- WORK ORDER
Extract only the lines running from the top of the entries to the line that holds "Viewport: 1400px width, 840px height.". Include that line and omit the pictures.

Screenshot grounding data
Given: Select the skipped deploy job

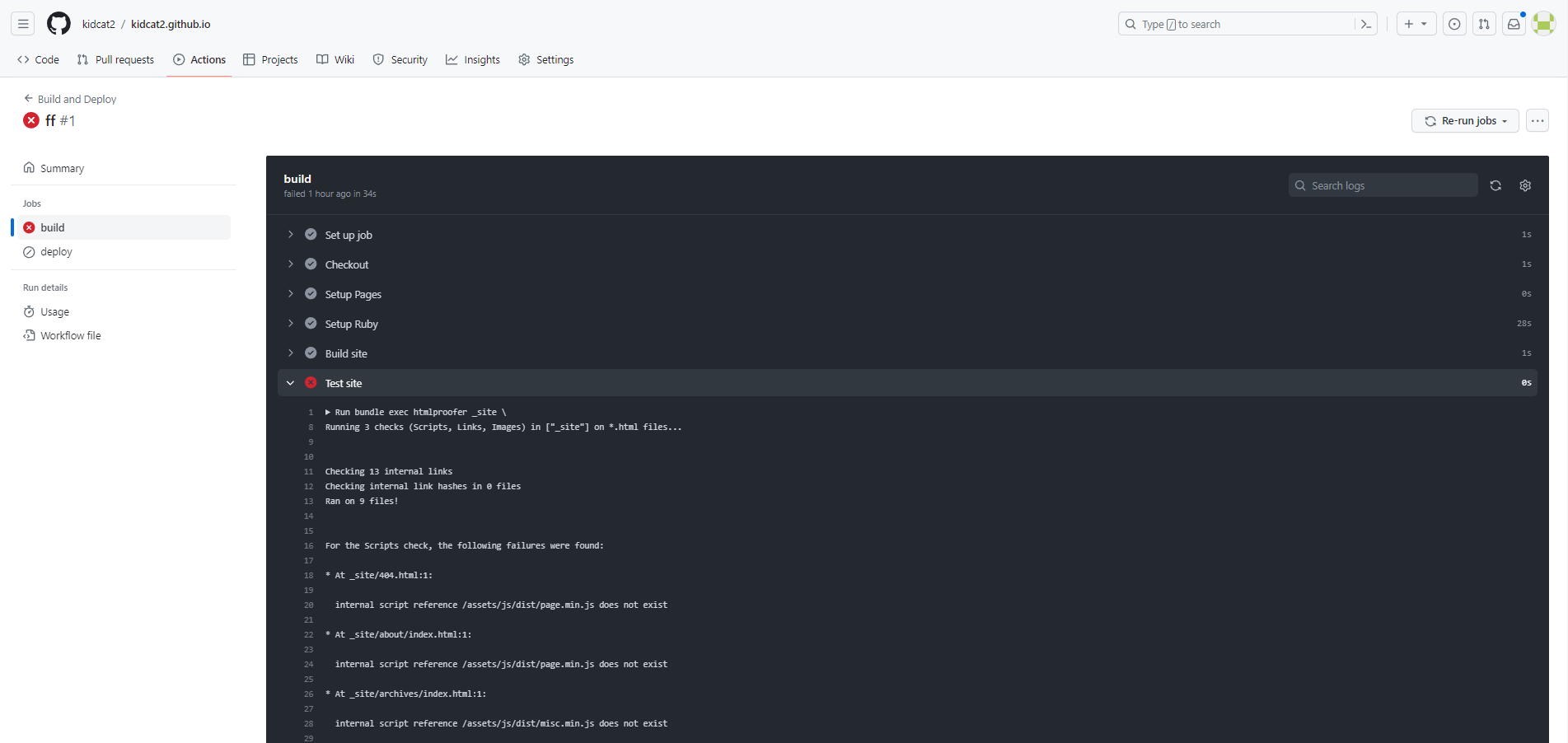Looking at the screenshot, I should click(56, 251).
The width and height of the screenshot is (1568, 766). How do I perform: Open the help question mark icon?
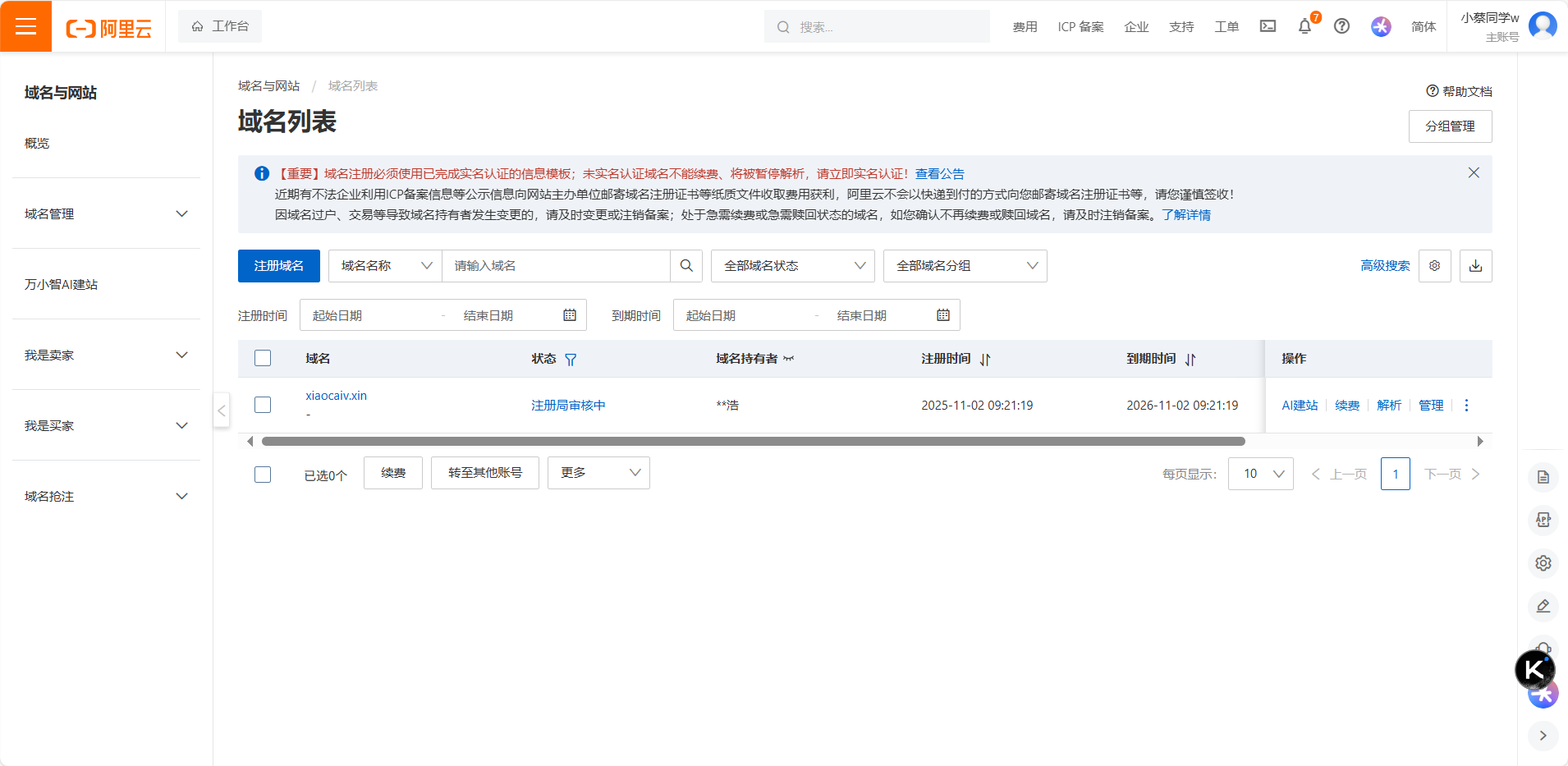pyautogui.click(x=1341, y=26)
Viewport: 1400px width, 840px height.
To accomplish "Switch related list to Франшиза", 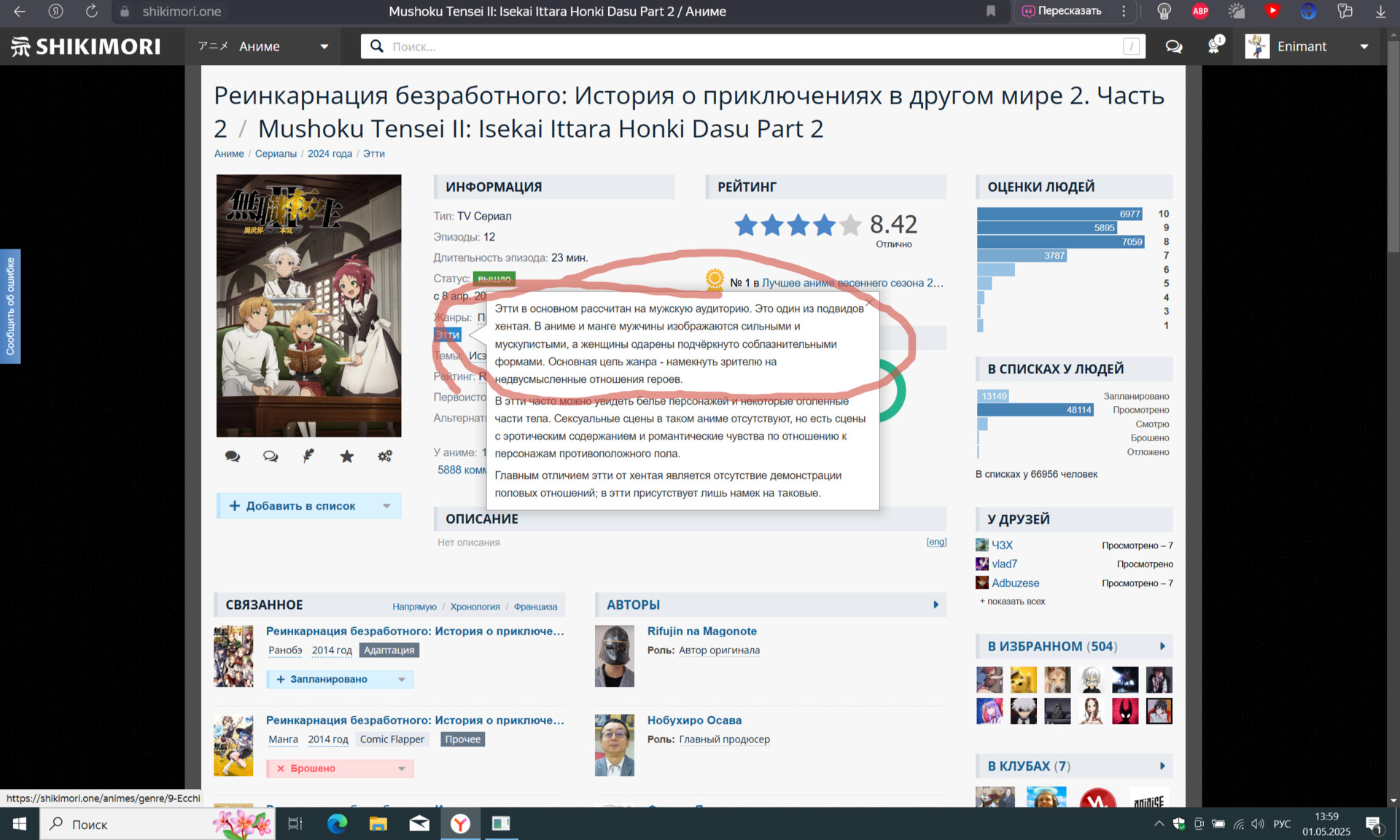I will tap(535, 607).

- ANSWER SECTION
Given: Select the skipped deploy job

Looking at the screenshot, I should click(56, 251).
The width and height of the screenshot is (1568, 766). How do I perform: Open the help question mark icon?
pyautogui.click(x=1341, y=26)
Viewport: 1400px width, 840px height.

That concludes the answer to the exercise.